--- BEGIN Excerpt ---

REFINERS EXCHANGE EXPERIENCES ON FCC PROBLEMS, COKING OPERATIONS

At the most recent National Petroleum Refiners Association question and answer session, refiners and technical specialists exchanged experiences on, among others things, mechanical and operating problems of heavy oil conversion units such as fluid catalytic crackers (FCCs) and cokers. Subjects receiving much attention included: Common operating problems of FCC electrostatic precipitators Methods of cleaning FCC turbine blades Factors affecting coke quality Advanced process control of coking
May 2, 1994
16 min read

At the most recent National Petroleum Refiners Association question and answer session, refiners and technical specialists exchanged experiences on, among others things, mechanical and operating problems of heavy oil conversion units such as fluid catalytic crackers (FCCs) and cokers.

Subjects receiving much attention included:

  • Common operating problems of FCC electrostatic precipitators

  • Methods of cleaning FCC turbine blades

  • Factors affecting coke quality

  • Advanced process control of coking units.

The 1993 NPRA Q&A session on refining and petrochemical technology was held Oct. 20-22 in Dallas. For details on the proceedings see OGJ, Mar. 28, p. 41.

What are the main operating problems with electrostatic precipitators (ESPs) in FCC flue gas systems? What are the main maintenance problems? What preventive maintenance (PM) is required?

Osborn: We have experienced the following operating/maintenance problems over the years with our precipitators:

  • Inlet slide gates stuck due to catalyst fines collecting behind the seals.

  • Wires breaking, causing loss of efficiency and/or shorting of field.

  • Wearing of keyhole support and/or wearing of the button at the top of the wire due to wires spinning while in operation.

(Some have worn to the point of failure, causing the wire to fall through with loss of efficiency and/or shorting off. Repairs included welding new keyhole bars over the originals, tack-welding the buttons to the keyhole, and using heavier wire weights).

  • Bridging of catalyst in the bottom of the precipitator.

  • Mechanical failure of conveyor augers.

  • Leaks in the steam coils on the hoppers. (We discontinued the use of these heating coils and have looked into replacing them with electric heaters, but have not installed them vet due to cost considerations.)

  • Cracked insulators.

Preventive maintenance includes routine inspections during turnarounds, sometimes using outside experts. After 12 years of use since it was built, we replaced all the wires at our last turnaround and plan to change them every 6 years, which is every other turnaround.

Brierley: Our main process operating problems are variable solids loading and variable gas loads, particularly SO3 and ammonia. The main maintenance problems are caused by leakage through the hopper valves.

--- END Excerpt ---
--- BEGIN Stored rows ---

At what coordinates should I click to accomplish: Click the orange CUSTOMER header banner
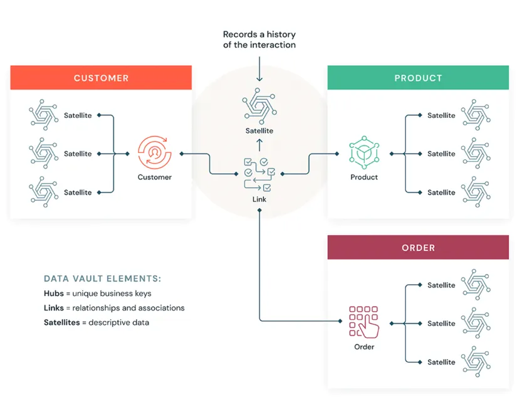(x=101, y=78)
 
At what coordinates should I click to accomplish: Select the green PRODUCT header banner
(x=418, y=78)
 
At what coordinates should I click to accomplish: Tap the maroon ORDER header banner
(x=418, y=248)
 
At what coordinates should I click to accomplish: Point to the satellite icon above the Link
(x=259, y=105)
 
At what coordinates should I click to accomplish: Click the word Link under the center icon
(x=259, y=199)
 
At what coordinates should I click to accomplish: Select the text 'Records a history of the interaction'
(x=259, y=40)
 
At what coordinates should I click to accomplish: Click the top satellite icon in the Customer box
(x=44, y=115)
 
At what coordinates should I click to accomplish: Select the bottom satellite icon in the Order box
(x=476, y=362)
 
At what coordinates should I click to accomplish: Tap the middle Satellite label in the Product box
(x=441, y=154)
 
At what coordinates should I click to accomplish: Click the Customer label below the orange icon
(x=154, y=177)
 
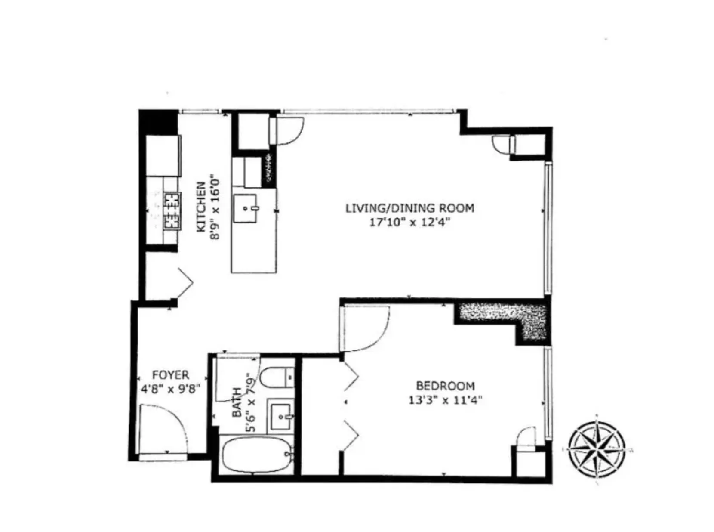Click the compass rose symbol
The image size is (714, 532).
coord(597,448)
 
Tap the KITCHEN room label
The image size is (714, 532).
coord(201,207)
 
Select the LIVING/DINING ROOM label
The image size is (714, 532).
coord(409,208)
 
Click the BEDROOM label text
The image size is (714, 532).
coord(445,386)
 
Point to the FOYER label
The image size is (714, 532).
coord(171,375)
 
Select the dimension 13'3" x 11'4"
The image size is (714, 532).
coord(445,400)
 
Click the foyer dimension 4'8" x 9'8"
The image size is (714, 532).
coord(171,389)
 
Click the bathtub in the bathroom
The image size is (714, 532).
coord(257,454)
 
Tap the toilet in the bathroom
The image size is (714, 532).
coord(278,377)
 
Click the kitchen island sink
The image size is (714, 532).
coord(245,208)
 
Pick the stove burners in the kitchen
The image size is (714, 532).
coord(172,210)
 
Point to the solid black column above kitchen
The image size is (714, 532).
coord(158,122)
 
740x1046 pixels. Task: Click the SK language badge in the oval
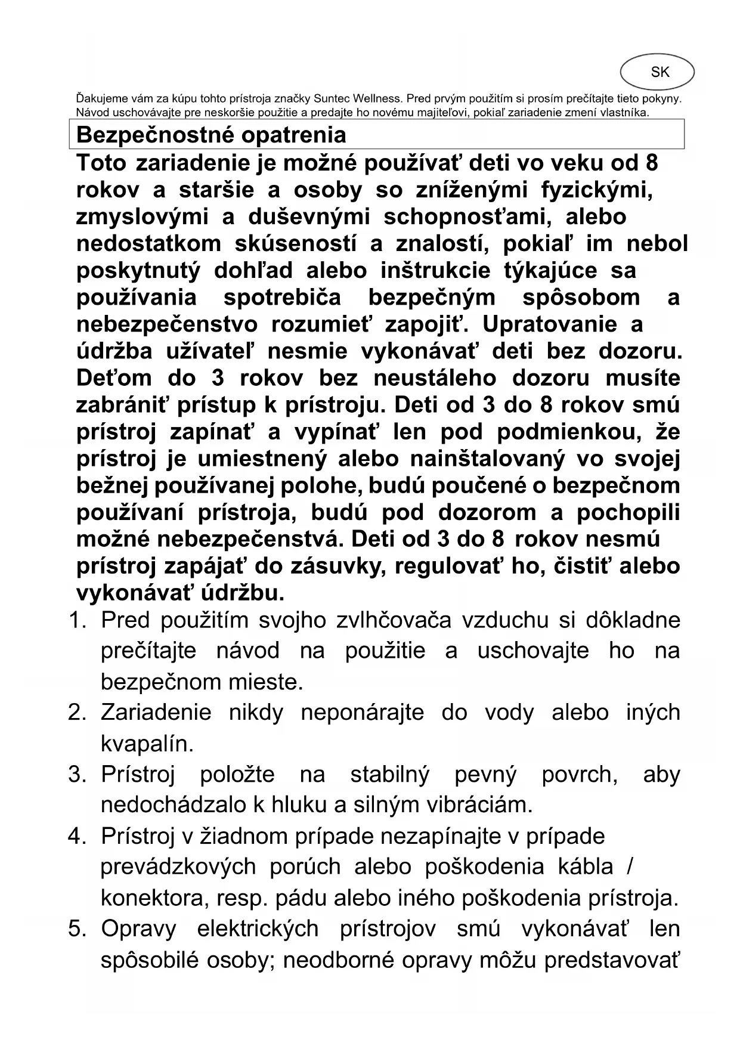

--- END Stored rows ---

# Short task
In the article on FCC and coking problems above, reproduce the passage from "(Some have worn" up to and including "of conveyor augers.".

# Worked solution
(Some have worn to the point of failure, causing the wire to fall through with loss of efficiency and/or shorting off. Repairs included welding new keyhole bars over the originals, tack-welding the buttons to the keyhole, and using heavier wire weights).

  • Bridging of catalyst in the bottom of the precipitator.

  • Mechanical failure of conveyor augers.